Bayesian Optimization: Scalability and Flexibility

Bayesian optimization has emerged as an exciting subfield of machine learning that is concerned with the global optimization of noisy, black-box functions using probabilistic methods. Systems implementing Bayesian optimization techniques have been successfully used to solve difficult problems in a diverse set of applications. There have been many recent advances in the methodologies and theory underpinning Bayesian optimization that have extended the framework to new applications as well as provided greater insights into the behaviour of these algorithms. Bayesian optimization is now increasingly being used in industrial settings, providing new and interesting challenges that require new algorithms and theoretical insights.

At last year’s NIPS workshop on Bayesian optimization the focus was on the intersection of “academia and industry”. Following up on this theme, the workshop this year will focus on scaling existing approaches to larger evaluation budgets, higher-dimensional search spaces, and more complex input spaces. While the computational complexity of common probabilistic regression models used in Bayesian optimization have confined it to relatively low-dimensional problems and small evaluation budgets, there have, in recent years, been several advances in scaling these probabilistic models to more demanding application domains. Furthermore, many applications of Bayesian optimization only make sense when considering concurrent evaluations, which departs from the traditional, strictly sequential Bayesian optimization framework. Recent theoretical and practical efforts have addressed the mini-batch, or parallel, evaluation framework.

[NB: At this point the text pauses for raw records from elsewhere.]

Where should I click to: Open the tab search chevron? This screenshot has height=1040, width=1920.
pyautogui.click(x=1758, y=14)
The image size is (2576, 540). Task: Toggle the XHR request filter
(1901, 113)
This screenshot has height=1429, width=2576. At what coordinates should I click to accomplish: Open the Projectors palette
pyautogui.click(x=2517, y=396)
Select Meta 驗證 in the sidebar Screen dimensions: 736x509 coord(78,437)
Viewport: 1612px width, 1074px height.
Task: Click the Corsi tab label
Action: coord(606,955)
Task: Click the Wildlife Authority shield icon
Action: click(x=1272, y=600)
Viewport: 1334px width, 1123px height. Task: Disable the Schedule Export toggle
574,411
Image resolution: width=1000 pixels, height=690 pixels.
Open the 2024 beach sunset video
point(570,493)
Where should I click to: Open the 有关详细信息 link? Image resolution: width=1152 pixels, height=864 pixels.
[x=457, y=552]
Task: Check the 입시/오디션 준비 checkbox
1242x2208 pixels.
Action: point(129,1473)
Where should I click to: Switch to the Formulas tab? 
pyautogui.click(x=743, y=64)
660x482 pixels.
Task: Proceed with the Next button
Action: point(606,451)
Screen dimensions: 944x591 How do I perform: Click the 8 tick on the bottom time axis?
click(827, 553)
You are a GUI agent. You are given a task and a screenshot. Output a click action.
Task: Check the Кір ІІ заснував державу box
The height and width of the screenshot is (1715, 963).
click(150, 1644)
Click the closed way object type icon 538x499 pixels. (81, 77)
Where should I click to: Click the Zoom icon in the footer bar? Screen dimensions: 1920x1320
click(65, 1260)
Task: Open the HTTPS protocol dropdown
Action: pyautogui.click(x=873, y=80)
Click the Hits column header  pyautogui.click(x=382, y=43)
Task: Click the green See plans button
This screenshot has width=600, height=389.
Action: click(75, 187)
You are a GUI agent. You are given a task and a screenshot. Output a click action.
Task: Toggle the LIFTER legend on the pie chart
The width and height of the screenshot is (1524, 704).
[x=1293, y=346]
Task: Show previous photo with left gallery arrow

The goal of this workshop is to bring together advances in scalable and flexible probabilistic modelling, and batch exploration strategies to establish the state of the art in Bayesian optimization capabilities. Specifically, we will invite participants of the workshop to share their experiences and findings in applying Bayesian optimization at new scales and in new application domains. In addition, we wish to attract researchers from the broader scientific community in order to demonstrate the flexibility of Bayesian optimization and invite them to consider including it in their own experimental methodology. The key questions we will discuss are: how to successfully scale Bayesian optimization to large evaluation budgets? How to tackle high-dimensional or complex search spaces? How to apply Bayesian optimization in massive, distributed settings?

The target audience for this workshop consists of both industrial and academic practitioners of Bayesian optimization as well as researchers working on theoretical advances in probabilistic global optimization. To this end we have invited many industrial users of Bayesian optimization to attend and speak at the workshop. We expect this exchange of industrial and academic knowledge will lead to a significant interchange of ideas and a clearer understanding of the challenges and successes of Bayesian optimization as a whole.

A further goal is to encourage collaboration between the diverse set of researchers involved in Bayesian optimization. This includes not only interchange between industrial and academic researchers, but also between the many different sub-fields of machine learning which make use of Bayesian optimization or its components. We are also reaching out to the wider global optimization and Bayesian inference communities for involvement.